Pensado solo desde el plano económico resulta oportuno recordar las advertencias de Ian Goldin, profesor de globalización y desarrollo en la Universidad de Oxford cuando decía: “El nuevo sistema económico mundial brinda enormes beneficios, pero también implica riesgos enormes. Estos riesgos son para él “el lado oculto de la globalización”. La desglobalización, alimentada entre otros factores por el enfrentamiento entre las mayores potencias económicas, se hace visible en la pérdida de control de sectores estratégicos y el retroceso en los flujos internacionales de mercancías, servicios, capitales y personas.

En la acentuación de la tendencia a la desglobalización pesa mucho el enfrentamiento por el liderazgo económico mundial. Los anuncios de Alvin Toffler de que Japón superaría a Estados Unidos no se han cumplido, pero ha crecido la evidencia del avance del liderazgo asiático. Las proyecciones futuras sobre el crecimiento de China e India evidencian que el nuevo orden global tendrá un alto componente multipolar. China juega hoy al comercio con sus propias reglas, incluyendo el desconocimiento de normas básicas como las referidas a la propiedad intelectual. La reacción de Estados Unidos por la vía de los aranceles es parte de una respuesta que no puede sino agravar la competencia.
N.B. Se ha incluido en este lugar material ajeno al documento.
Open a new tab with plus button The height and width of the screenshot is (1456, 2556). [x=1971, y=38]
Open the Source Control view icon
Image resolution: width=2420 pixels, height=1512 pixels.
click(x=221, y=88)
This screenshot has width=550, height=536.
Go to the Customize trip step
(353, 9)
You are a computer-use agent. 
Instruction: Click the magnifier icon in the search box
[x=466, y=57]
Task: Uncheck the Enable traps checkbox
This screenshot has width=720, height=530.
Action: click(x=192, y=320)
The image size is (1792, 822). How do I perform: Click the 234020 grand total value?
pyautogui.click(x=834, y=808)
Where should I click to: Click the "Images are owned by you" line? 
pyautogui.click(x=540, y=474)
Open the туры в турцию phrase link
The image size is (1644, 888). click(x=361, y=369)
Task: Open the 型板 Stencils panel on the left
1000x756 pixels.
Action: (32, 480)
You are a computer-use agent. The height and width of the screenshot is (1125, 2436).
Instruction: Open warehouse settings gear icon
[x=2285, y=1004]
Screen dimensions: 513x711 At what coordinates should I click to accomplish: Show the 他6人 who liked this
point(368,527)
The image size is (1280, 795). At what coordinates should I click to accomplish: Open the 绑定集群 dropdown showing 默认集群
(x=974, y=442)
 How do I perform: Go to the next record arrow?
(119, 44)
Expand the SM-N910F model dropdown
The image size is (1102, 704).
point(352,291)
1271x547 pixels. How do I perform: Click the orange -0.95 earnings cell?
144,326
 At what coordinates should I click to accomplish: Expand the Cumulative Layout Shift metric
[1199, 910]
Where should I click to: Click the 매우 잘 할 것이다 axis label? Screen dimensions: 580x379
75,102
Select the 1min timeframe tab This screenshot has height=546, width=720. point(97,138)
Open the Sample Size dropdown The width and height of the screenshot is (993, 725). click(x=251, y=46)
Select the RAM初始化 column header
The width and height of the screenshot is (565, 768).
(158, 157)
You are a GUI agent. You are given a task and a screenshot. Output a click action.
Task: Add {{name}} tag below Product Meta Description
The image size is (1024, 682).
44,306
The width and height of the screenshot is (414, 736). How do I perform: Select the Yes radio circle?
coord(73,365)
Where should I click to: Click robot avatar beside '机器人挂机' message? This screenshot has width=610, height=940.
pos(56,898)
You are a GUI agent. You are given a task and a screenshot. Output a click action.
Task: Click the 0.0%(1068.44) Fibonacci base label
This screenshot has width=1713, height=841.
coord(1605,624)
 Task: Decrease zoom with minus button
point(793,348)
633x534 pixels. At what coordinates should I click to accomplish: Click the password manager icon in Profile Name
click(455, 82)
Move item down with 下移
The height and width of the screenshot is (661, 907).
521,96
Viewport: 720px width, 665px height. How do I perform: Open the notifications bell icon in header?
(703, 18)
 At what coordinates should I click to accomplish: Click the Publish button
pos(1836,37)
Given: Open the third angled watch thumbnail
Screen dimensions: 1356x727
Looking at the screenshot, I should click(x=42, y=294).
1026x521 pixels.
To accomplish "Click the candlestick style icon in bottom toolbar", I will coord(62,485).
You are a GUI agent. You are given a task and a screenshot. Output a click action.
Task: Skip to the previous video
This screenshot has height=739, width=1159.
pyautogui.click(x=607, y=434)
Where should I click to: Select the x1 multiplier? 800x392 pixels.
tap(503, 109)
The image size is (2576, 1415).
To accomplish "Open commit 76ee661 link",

Entre sus efectos no menos significativos, la aparición del covid-19 ha contribuido a alimentar el sentimiento que alienta, al menos en algunos aspectos, la desglobalización. Sus efectos en la economía y en las relaciones globales han llevado a replantearse los riesgos que supone depender de suministros procedentes de localizaciones geográficas alejadas. Los efectos inmediatos sobre el comercio se han manifestado en flujos internacionales claramente negativos. La acentuación de las tendencias hacia el teletrabajo, la telemedicina, las compras en línea y el consumo de medios digitales hace evidente un aceleramiento de las transformaciones en todos los campos y la búsqueda de nuevas soluciones que afectarán la relación con lo económico, pero también la relación personal y las conductas sociales.

La inclinación desglobalizadora del presente obliga a repensar la economía y muy especialmente la posición de los países de América Latina. Cuando se plantea el porvenir de las inversiones y los modelos de desarrollo se hace evidente pensar en políticas que contemplen el comportamiento de las cadenas de valor y su peso en una economía productiva, sólida, no dependiente, generadora de trabajo y de riqueza. América Latina se presenta como un subcontinente ideal para los esquemas basados en el intercambio, la innovación, la tecnología, el aprovechamiento de las cadenas de valor locales, regionales y globales.

La desglobalización, en este sentido, se presenta como una oportunidad. Es, de hecho, una invitación para sacar a relucir nuestras fortalezas y mirar hacia los mercados, los más cercanos pero también los más prometedores. La conformación de cadenas regionales de valor debería ser un pilar en la integración regional. Permitiría a nuestros países ampliar la diversificación exportadora, incrementar el valor agregado, alcanzar economías de escala, aumentar las capacidades tecnológicas y expandir el acceso a mercados externos.

Las oportunidades van a requerir de economías sanas, bien estructuradas, comprometidas con el derecho y los derechos, respetuosa de los acuerdos internacionales y de las reglas de juego, con una política económica sustentable, estimuladora de inversiones, con acento en la productividad y el valor agregado. Para Venezuela implica dos compromisos inmediatos y de gran envergadura: poner la casa en orden y trazar un plan estratégico con visión amplia de futuro.